ミャンマーでの水泳事情

<ウェスタン・パークロイヤル・レストランにあるプール>

 ヤンゴンでの生活での1つの課題は健康の維持にある。日本では約25年マラソンを続けてきたが、ヤンゴンでマラソンを継続するための環境が整っているとは言い難い。そこで水泳に着目し、プール探しを試みた。1年前にヤンゴンを訪れた際に宿泊したセドナホテルには立派なプールがあり、早朝に泳いだことはあるが、もっと身近に利用できるプールはないものかと探した結果最初に見つけたプールがカンドージ湖公園内の「ウエスタン・パークロイアルヤル・レストラン」のプールであった。ヤンゴンでの駐在開始直後に列車の旅をした際に探し当て、汗だくになっていた身体をプールの水に浸すことが出来た。然し水遊びを楽しむ子供達が多く、残念ながら落ち着いて泳げる環境ではなかったため、1回きりの利用となった。

<ヤンゴン大学の50mプール>

<メンバーカード>

<プールの脇にあるジム>

 次に探し当てたのがヤンゴン大学のプールである。コンドミニアムのオーナーがヤンゴン大学出身とあって、プールの話をすると、早速車で現場まで案内してくれてメンバーカード作成までサポートしてくれた。本格的な50mプールで年会費は約5,000円と非常に安い。因みに、あすな会計の中山さんは、通っているスポーツジムに月額1万円の会費を払っているとのことからも、ヤンゴン大のプールの安さは際立っている。

<プール脇にあるジムにて、ウォーミングアップ>

 メンバーになった週の日曜日の朝、コンドから徒歩15分のヤンゴン大プールに出かけた。利用者も少なく、コースに沿って50mを縦に泳ぐスペースは充分あった。然し泳ぎ始めてすぐに感じたのは水質の悪さである。透明度が低く、コースに沿ってプールの底に引かれている青い線が良く見えないし、ゴールに近づいても壁が見えてこない程水が濁っているのだ。コースラインを示すブイも浮かんでないため、まっすぐ泳ぐのが難しい。「水は定期的に入れ替えるべきだ。」、「コースラインを張らないのか?」「水質は大丈夫か?」等など、プールの管理人にあれこれ注文を付けたが、埒があかない。まわりの日本人駐在員に状況を話すと、「そんなプールで泳いでいると、いつどんな病に侵されるか判らないから止めた方がいい。」との反応が返って来るばかり。確かに病気になれば、健康維持の筈の水泳が不健康を引き起こす原因となってしまう。
 色々迷ったが、そのプールでは、少ないながらも現地の子供や若者達がゴーグルもつけないで平気で水遊びをしたり、泳ぎの練習をしたりしていて、病気になった人の話も聞こえてこない。と言う訳で、毎週日曜日の午前中は多少の不満と不安を抱きつつヤンゴン大学のプールで泳いでいる次第である。

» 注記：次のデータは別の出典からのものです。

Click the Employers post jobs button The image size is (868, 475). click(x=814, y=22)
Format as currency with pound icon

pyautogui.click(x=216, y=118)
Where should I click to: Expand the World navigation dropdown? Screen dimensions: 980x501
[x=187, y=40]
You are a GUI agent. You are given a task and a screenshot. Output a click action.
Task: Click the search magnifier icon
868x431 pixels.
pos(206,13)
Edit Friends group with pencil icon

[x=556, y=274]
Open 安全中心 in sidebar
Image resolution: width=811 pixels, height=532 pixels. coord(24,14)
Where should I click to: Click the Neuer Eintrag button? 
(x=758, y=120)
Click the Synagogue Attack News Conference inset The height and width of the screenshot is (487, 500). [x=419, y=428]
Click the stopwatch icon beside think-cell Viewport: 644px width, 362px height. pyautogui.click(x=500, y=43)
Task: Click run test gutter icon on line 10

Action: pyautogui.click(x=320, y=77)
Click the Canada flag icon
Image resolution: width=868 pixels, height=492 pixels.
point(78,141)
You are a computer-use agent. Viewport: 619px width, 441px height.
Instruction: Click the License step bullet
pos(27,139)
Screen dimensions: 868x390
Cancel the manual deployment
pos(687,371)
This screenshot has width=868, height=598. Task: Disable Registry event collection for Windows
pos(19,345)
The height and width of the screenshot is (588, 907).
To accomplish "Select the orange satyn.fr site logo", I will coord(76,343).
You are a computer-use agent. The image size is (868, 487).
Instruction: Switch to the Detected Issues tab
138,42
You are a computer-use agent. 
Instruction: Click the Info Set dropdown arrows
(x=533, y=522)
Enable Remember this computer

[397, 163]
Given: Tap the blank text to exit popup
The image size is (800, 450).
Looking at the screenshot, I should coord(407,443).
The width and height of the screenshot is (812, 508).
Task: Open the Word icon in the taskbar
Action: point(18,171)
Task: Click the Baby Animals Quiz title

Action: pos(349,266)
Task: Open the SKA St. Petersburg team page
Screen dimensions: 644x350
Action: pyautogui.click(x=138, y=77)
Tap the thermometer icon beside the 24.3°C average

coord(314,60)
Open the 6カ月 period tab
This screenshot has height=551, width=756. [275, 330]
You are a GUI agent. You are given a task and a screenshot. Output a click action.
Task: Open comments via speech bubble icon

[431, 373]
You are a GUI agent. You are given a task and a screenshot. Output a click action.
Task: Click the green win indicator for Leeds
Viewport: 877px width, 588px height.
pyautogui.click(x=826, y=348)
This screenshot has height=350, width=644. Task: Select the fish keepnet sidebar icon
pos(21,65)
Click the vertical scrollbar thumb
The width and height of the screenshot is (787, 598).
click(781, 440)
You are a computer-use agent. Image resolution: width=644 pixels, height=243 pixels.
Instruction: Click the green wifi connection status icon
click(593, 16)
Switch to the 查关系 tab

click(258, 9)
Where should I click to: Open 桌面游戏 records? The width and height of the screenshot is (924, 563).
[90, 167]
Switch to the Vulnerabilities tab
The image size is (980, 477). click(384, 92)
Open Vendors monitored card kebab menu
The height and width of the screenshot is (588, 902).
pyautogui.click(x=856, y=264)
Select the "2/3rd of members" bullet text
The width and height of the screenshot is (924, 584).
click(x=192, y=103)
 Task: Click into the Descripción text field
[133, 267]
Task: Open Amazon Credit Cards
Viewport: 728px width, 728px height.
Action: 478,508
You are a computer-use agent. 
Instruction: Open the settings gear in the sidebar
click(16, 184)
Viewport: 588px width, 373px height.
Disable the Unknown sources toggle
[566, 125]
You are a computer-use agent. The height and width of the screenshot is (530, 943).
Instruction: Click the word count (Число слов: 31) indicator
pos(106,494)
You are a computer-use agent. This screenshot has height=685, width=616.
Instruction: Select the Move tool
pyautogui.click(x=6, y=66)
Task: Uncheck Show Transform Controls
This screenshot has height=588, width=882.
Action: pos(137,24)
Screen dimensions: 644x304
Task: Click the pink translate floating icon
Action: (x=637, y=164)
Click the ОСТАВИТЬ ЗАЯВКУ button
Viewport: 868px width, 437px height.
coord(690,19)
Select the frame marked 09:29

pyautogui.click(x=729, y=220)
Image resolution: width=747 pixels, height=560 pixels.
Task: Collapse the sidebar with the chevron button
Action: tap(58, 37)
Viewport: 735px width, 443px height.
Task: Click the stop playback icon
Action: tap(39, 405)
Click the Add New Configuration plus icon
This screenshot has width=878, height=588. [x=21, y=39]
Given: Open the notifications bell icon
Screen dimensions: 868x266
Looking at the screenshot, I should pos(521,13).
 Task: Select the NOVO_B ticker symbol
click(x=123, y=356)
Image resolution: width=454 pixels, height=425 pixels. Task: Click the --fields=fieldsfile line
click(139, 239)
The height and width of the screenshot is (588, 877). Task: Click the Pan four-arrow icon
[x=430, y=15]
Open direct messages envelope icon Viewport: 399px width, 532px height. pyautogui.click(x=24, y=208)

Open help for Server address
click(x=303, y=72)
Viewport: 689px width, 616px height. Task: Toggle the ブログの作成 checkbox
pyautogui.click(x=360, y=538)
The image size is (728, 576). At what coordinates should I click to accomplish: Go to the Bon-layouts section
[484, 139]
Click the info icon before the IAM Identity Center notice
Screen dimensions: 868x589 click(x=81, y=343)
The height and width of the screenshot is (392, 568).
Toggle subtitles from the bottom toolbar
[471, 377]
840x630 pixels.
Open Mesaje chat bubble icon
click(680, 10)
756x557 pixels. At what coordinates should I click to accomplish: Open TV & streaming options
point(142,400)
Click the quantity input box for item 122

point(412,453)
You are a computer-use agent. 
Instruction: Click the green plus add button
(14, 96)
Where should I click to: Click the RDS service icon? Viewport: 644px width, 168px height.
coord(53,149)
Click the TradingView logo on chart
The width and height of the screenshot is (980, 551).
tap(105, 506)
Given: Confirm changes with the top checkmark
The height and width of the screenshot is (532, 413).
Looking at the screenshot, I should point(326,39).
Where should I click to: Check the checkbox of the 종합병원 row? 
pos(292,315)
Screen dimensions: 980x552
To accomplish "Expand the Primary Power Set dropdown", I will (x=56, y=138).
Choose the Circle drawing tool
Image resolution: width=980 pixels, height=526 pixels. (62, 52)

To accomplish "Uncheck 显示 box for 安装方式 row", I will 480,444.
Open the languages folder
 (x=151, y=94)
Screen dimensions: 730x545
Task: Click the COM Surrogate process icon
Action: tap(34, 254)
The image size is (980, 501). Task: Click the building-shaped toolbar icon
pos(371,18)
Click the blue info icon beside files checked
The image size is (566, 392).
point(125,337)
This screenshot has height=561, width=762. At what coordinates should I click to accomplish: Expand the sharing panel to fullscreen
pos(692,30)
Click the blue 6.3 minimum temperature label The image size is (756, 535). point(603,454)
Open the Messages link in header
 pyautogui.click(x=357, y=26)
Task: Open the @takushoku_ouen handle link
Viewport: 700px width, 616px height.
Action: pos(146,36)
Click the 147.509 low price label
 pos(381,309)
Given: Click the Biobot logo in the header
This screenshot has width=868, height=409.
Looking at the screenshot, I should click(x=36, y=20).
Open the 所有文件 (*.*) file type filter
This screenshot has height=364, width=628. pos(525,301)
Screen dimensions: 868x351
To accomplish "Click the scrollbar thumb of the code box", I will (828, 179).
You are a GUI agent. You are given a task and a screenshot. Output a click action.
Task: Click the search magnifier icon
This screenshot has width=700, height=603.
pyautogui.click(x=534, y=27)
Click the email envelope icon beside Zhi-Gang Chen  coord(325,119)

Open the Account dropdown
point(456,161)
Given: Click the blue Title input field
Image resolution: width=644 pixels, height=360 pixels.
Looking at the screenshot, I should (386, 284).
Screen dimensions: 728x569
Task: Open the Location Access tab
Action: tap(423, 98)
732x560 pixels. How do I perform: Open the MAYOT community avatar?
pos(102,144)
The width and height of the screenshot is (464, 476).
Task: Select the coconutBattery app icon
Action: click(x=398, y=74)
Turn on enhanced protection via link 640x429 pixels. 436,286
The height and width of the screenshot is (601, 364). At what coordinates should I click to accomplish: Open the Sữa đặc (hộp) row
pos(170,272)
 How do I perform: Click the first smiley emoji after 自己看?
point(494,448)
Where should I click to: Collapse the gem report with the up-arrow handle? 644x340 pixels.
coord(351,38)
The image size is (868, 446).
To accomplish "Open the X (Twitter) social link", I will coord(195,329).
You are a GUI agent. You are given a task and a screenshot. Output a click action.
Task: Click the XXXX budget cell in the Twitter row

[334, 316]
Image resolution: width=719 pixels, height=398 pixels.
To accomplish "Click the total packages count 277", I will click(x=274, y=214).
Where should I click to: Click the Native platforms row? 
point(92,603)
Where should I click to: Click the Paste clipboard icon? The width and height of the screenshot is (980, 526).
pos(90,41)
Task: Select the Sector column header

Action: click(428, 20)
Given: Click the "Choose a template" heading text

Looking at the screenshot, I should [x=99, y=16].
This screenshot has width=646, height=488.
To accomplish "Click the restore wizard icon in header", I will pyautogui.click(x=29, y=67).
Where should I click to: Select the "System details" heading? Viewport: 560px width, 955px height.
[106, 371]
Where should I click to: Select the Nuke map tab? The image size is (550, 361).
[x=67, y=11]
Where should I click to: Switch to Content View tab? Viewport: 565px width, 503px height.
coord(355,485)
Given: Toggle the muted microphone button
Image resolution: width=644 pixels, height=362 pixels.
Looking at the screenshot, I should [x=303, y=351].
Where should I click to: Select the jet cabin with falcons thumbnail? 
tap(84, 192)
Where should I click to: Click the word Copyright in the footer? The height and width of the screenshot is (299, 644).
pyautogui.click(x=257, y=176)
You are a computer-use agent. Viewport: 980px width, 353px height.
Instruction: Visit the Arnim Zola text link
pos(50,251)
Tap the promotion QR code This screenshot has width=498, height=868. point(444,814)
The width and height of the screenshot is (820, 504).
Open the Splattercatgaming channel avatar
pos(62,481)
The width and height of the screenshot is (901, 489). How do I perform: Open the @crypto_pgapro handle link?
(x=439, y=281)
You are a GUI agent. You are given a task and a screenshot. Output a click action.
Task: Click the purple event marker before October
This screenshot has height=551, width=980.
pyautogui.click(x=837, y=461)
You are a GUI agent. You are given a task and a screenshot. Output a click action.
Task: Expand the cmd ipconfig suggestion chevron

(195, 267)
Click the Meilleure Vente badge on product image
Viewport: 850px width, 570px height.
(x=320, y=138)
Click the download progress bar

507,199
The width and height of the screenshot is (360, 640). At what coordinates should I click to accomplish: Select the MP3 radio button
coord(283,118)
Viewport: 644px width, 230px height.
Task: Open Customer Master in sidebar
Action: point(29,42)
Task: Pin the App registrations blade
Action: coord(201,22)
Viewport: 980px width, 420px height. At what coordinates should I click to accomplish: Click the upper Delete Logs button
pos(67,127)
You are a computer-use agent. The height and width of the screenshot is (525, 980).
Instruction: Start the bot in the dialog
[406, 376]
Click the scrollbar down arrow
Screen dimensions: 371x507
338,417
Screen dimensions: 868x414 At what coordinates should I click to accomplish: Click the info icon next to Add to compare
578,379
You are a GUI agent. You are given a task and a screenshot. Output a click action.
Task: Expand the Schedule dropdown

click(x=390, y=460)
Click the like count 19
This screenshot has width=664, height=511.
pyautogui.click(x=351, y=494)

 そんなある日、日本語研修生との会話の中で、Kyaw Thet Khine君が「水のきれいなプールがあるので、一緒に行きましょう。」と誘ってくれた。彼の友人であるThoo Phae Aung君、Moe Lin Aung君の2人も加わり、27日(土)の研修が終了した午後4時過ぎからKyaw Thet Khine君の車に便乗して彼がメンバーになっているKOKINEクラブに向かった。1904年設立という由緒正しきメンバークラブは、50m及び30mの2つのプールの他、ジムやレストランも備わっている立派な施設であった。外国人には会員資格を与えないとのことで、ビジターで入場した。ビジターフィーは500円であった。早速水着に着替え、ジムの器具を使って準備運動を行った上で、水泳を楽しんだ。

<緊張し、プールサイドから手が離せない>

<リラックスすればからだは自然に浮かぶ>

 研修生3人の内、クラブの会員Kyaw Thet Khine君以外は泳ぎが得意ではなく、特にThoo Phae Aung君は全くの金槌であった。そこで、基本中の基本である「水に対する恐怖心を取り除く」訓練から始めた。これは自己流で始めたものだが、フィリピン人の小学生に適用した際、効果抜群だったと言う訓練方法である。
 水への恐怖心から、コチコチに固まっている身体から力を抜き去ることで、水に浮かぶ自分に気付き、次第に泳ぐことに自信を付けていく姿を確認することが出来た。本人も水に浮かぶ自分に喜びを感じたようである。チョットショックだったのは、生徒のミャンマー人より自分の方がはるかに色黒だったことである。

<Khine君の得意の泳ぎは自由形>

<夕やみ迫るプールサイドで>

 泳げるミャンマー人は極めて少ない。そもそも学校にはプールが無く、川も泳げるほどきれいではないことから、子供の頃から水に触れる機会に恵まれないため、泳げる人が少ないのは当然と言える。水泳というスポーツはごく一部のエリート層とその子息だけに与えられた特権なのかもしれない。ヤンゴン駐在中に、少しでも多くの子供達が泳げるようになれるよう指導しようと感じた次第である。